_ACTIVITY_
Set down, please, the line that contains "You are a computer-use" and every line that follows it to the end of the records, exactly; do not include pictures.

_EXERCISE DATA_
——————————
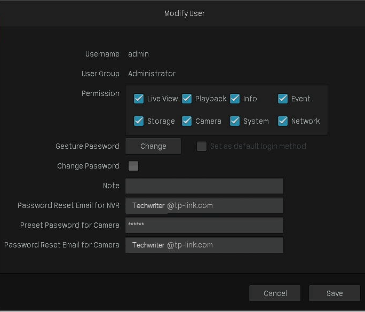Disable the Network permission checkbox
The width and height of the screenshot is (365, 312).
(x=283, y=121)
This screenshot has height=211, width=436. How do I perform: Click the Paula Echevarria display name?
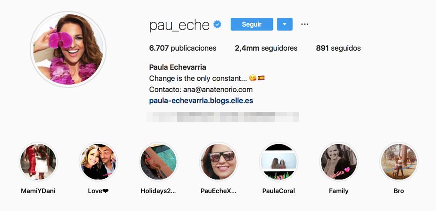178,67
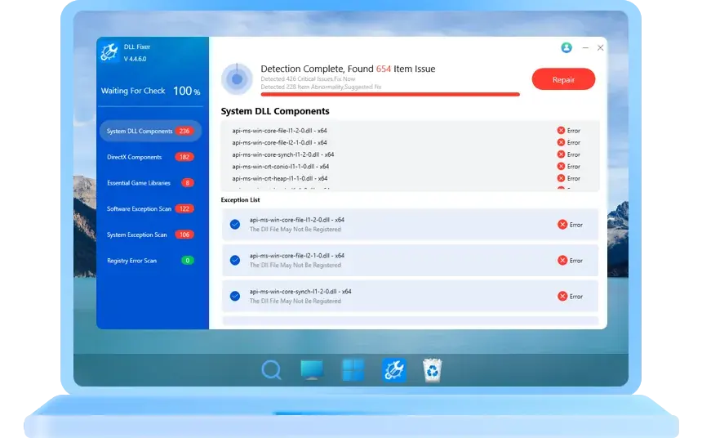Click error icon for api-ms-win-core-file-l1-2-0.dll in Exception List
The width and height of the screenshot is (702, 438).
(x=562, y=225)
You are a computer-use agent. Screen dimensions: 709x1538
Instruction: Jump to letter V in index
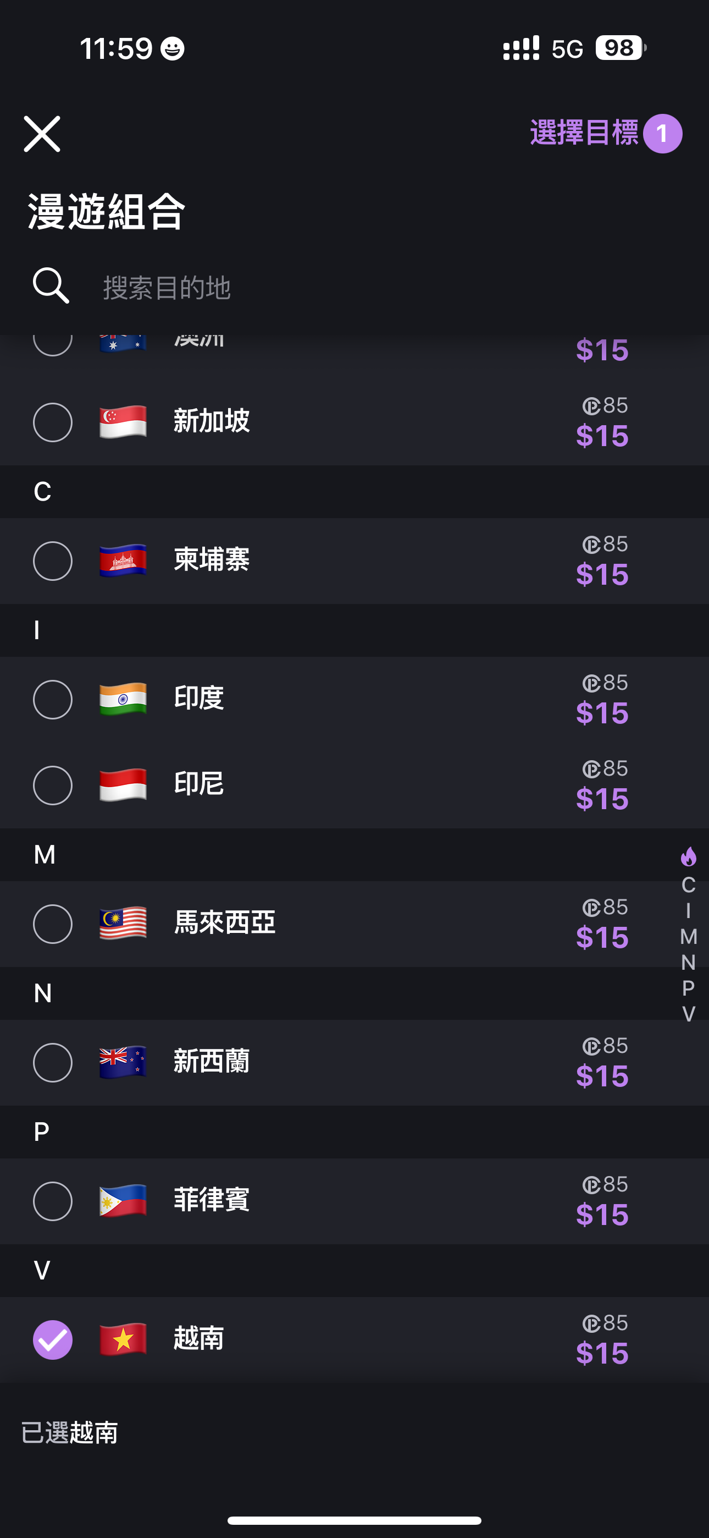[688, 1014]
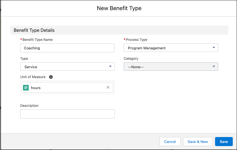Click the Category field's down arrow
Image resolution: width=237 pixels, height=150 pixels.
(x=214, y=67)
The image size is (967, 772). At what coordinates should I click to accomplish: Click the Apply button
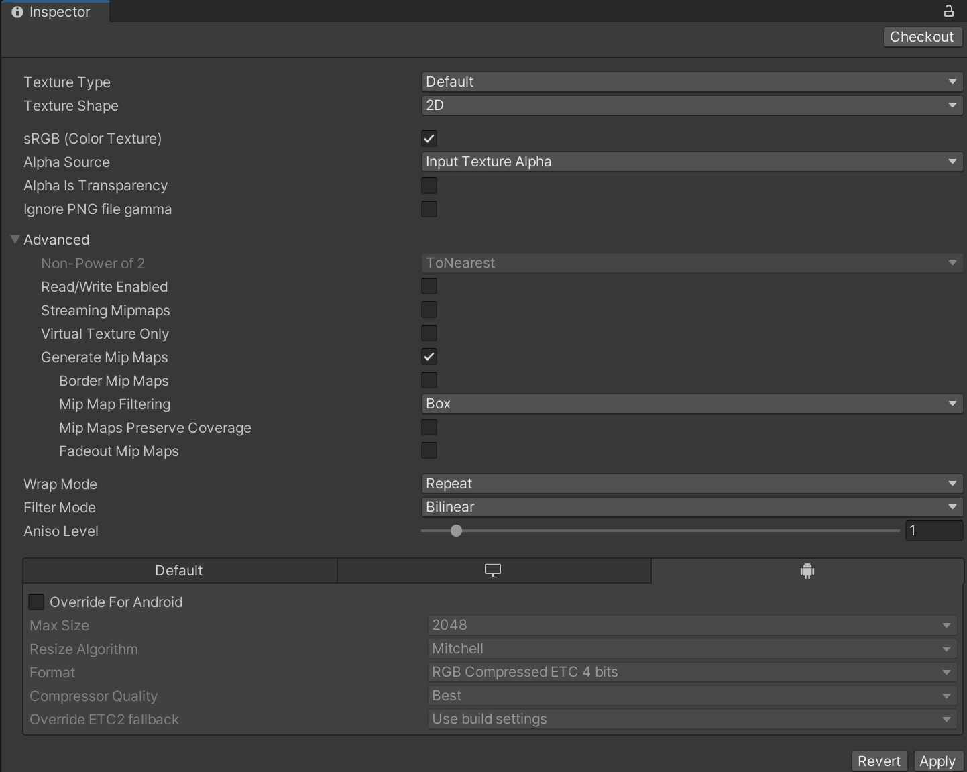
——————————
_SOLUTION_
You are a computer-use agent. Screen dimensions: 709x1538
Instruction: Jump to letter V in index
[688, 1014]
Click the Category field's down arrow
Image resolution: width=237 pixels, height=150 pixels.
(x=214, y=67)
The image size is (967, 772). At what coordinates should I click to accomplish: Click the Apply button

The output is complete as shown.